From X, Thursday:
This is more than funny: industrial production and energy use saw another major downward revision, and Jul’s print still comes in negative M/M – manufacturing is in a recession:
Note: Dr. Antoni used industrial production, energy consumption in the graph above, rather than production.
This struck me as an unusual feature, so I sorted the data at the same time (using manufacturing instead of industrial classification).
Figure 1: Manufacturing output (blue, left scale), employment (black, left scale), aggregate hours (green, left scale), and real value added (red), all in log, 2007M12=0, and energy consumption in production, in % (black, right scale). The NBER has defined recession days as shaded in gray. Note: 2007M12 is the peak of the NBER business cycle. Source: Federal Reserve, BLS, BEA via FRED, NBER.

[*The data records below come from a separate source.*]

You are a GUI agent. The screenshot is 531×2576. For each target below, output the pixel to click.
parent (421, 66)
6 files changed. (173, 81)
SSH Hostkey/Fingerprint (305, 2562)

The figure highlights two points: (1) production output (Fed index) and value added differ, as the first is total, the last net; (2) employment and hours are problematic indicator measures since productivity in manufacturing is higher than in the economy as a whole.
Although energy consumption has decreased, it is still higher than the pre-pandemic level.
It’s hard to see what happened recently, so I present the corresponding post-pandemic data in Figure 2:
Figure 2: Manufacturing output (blue, left scale), employment (tan, left scale), aggregate hours (green, left scale), and real value added (red), all in log, 2021M07=0, and energy consumption in production, with -% (black, right scale). Source: Federal Reserve, BLS, BEA via FRED.
We don’t have value added for Q2, but we have production and employment until July. These preliminary figures show a decline, but it is not clear to me that they are in recession territory (whatever a recession is).